Frequently, and especially recently, misunderstandings of common statistical terms/ concepts have caused confusion and even anger. I would like to (attempt) to clear up a big player in the world of commonly used (and commonly misunderstood) statistical concepts: the p-value.

Stealing Lucy D’Agostino McGowan’s XKCD embedding strategy.

## TL DR

A p-value is not a probability of the true parameter being something, but the percentage of times that the data you saw, or more extreme data, would occur given some “null” model. These are subtly, but importantly, different concepts.

## Setup:

We will illustrate this concept with a story.

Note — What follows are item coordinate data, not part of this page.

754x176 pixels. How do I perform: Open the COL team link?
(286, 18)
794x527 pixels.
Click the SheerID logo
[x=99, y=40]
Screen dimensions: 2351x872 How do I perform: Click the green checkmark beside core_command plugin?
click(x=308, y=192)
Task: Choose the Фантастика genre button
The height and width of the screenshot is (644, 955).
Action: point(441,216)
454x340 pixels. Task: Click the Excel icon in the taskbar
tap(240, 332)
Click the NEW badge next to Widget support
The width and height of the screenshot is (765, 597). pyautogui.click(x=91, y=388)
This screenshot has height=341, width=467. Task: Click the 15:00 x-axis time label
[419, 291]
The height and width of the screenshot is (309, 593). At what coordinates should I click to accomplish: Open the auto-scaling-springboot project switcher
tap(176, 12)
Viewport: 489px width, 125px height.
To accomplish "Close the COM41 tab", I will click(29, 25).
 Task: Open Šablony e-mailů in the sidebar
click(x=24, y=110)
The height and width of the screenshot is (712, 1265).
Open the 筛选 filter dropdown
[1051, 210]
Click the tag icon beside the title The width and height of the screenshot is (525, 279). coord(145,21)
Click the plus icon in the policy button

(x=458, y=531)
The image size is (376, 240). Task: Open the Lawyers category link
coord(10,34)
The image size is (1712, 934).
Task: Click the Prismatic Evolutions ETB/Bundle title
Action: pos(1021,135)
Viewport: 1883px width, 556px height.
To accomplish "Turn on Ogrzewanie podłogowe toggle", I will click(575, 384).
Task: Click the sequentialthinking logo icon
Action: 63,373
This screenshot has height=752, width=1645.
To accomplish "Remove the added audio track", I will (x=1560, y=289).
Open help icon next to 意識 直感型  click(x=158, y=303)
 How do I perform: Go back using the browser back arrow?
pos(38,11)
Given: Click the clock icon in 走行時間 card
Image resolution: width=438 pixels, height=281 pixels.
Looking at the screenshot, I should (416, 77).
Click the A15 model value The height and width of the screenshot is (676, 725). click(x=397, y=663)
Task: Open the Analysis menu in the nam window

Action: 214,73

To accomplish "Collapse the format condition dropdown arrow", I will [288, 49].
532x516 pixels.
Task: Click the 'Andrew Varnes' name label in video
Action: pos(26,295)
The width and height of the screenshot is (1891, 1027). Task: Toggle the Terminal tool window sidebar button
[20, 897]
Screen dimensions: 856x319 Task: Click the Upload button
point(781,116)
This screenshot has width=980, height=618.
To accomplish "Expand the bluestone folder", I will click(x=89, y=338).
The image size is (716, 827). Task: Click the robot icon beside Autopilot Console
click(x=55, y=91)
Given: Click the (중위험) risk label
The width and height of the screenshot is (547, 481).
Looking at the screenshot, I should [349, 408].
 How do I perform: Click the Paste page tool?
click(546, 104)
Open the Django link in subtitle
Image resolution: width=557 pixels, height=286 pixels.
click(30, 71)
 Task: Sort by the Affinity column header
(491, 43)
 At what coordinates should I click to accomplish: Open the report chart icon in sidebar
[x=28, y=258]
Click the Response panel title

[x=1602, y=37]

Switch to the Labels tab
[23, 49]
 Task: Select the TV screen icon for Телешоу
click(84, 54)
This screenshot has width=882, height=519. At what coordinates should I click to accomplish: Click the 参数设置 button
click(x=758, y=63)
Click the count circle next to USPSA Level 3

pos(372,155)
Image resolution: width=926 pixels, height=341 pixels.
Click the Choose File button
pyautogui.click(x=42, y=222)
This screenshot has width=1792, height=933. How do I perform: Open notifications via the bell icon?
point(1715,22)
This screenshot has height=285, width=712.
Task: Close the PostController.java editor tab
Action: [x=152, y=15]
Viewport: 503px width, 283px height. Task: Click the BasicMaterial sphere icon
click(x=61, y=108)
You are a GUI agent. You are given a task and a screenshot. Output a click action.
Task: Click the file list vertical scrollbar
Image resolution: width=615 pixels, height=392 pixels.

Say you are a cheating detection analyst at a casino. One day one of the casino’s employees comes up to you and tells you that there potentially are unfair coins being used in the casino (they seem to land on tails more frequently). It’s your job to figure out if they are fair or not. The employee hands you a piece of paper with something written on it and then runs away to attend to more important things than statistics. The paper says the following:

Heads = $$h$$, Tails = $$t$$ | $$t,t,h,t,t,h$$

After staring at this paper for a few minutes, you decide what you have is data on which face of a coin landed upright on a given flip, for a total of 6 flips. A fair coin in your opinion is one that has the same chance of falling on heads as it does tails, or 50-50. This is your null hypothesis: $$P(\text{tails}) = 0.5$$. The employee said they thought the coins were biased towards tails, you want to test if they are, this is your alternative hypothesis: $$P(\text{tails}) > 0.5$$. Your job as a statistician is to take this incredibly complex data and distill it to a single decision, the coin is fair (null), or the coin is biased towards tails (alternative).